What is needed »
From the line containing "Select the A股 tab" through the last line of the entries, set down every line exactly and add nothing.

Collection entries
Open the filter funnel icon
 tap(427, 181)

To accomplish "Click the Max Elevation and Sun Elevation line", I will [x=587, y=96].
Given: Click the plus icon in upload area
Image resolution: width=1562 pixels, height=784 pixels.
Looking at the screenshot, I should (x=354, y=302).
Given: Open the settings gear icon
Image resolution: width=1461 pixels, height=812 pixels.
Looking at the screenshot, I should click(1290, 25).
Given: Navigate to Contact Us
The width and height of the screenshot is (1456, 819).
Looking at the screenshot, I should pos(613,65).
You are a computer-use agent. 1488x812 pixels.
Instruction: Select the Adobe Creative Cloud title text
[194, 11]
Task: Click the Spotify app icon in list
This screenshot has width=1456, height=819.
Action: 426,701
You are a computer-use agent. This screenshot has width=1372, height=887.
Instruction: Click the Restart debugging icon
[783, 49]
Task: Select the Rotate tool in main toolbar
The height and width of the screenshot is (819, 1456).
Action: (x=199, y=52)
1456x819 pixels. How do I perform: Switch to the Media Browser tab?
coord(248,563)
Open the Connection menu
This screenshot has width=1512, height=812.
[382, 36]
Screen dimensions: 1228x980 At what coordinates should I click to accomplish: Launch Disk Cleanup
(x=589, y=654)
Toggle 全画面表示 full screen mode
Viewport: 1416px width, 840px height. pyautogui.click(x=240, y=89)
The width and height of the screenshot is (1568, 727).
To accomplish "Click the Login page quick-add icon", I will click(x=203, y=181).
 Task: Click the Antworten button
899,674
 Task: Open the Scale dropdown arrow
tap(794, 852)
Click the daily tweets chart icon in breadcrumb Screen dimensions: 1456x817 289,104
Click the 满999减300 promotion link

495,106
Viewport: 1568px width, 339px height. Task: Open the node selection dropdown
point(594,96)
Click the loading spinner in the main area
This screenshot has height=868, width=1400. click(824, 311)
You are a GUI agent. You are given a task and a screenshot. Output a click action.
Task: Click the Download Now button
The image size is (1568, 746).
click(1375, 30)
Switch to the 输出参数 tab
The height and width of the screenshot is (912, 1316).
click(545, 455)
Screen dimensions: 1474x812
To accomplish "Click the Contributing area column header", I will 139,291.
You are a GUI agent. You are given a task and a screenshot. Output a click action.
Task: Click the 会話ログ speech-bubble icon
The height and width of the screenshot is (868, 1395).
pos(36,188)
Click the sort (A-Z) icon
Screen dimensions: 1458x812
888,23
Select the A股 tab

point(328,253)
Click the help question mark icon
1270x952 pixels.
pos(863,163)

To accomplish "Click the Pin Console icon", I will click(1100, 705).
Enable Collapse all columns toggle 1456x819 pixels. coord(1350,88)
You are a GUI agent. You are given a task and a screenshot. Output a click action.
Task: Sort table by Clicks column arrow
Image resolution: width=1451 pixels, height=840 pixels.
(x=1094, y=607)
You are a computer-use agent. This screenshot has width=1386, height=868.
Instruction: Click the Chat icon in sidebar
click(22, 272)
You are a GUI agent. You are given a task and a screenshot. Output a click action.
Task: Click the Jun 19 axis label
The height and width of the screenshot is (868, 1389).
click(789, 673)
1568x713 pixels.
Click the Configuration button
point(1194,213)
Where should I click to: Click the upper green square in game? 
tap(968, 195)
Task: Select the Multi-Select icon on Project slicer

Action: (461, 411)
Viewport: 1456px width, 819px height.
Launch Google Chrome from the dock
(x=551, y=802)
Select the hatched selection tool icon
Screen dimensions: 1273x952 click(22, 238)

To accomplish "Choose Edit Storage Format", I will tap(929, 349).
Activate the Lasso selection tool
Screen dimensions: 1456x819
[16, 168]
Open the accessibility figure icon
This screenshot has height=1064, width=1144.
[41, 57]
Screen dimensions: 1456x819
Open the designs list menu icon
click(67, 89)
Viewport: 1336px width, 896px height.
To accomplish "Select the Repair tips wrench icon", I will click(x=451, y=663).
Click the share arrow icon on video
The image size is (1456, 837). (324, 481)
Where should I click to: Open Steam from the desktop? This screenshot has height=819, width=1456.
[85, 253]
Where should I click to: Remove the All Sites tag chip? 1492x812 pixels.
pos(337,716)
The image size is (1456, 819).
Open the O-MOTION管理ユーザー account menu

Answer space »
Select the A股 tab

point(328,253)
Click the help question mark icon
1270x952 pixels.
pos(863,163)

To accomplish "Click the Pin Console icon", I will click(1100, 705).
Enable Collapse all columns toggle 1456x819 pixels. coord(1350,88)
You are a GUI agent. You are given a task and a screenshot. Output a click action.
Task: Sort table by Clicks column arrow
Image resolution: width=1451 pixels, height=840 pixels.
(x=1094, y=607)
You are a computer-use agent. This screenshot has width=1386, height=868.
Instruction: Click the Chat icon in sidebar
click(22, 272)
You are a GUI agent. You are given a task and a screenshot. Output a click action.
Task: Click the Jun 19 axis label
The height and width of the screenshot is (868, 1389).
click(789, 673)
1568x713 pixels.
Click the Configuration button
point(1194,213)
Where should I click to: Click the upper green square in game? 
tap(968, 195)
Task: Select the Multi-Select icon on Project slicer

Action: (461, 411)
Viewport: 1456px width, 819px height.
Launch Google Chrome from the dock
(x=551, y=802)
Select the hatched selection tool icon
Screen dimensions: 1273x952 click(22, 238)

To accomplish "Choose Edit Storage Format", I will tap(929, 349).
Activate the Lasso selection tool
Screen dimensions: 1456x819
[16, 168]
Open the accessibility figure icon
This screenshot has height=1064, width=1144.
[41, 57]
Screen dimensions: 1456x819
Open the designs list menu icon
click(67, 89)
Viewport: 1336px width, 896px height.
To accomplish "Select the Repair tips wrench icon", I will click(x=451, y=663).
Click the share arrow icon on video
The image size is (1456, 837). (324, 481)
Where should I click to: Open Steam from the desktop? This screenshot has height=819, width=1456.
[85, 253]
Where should I click to: Remove the All Sites tag chip? 1492x812 pixels.
pos(337,716)
The image size is (1456, 819).
Open the O-MOTION管理ユーザー account menu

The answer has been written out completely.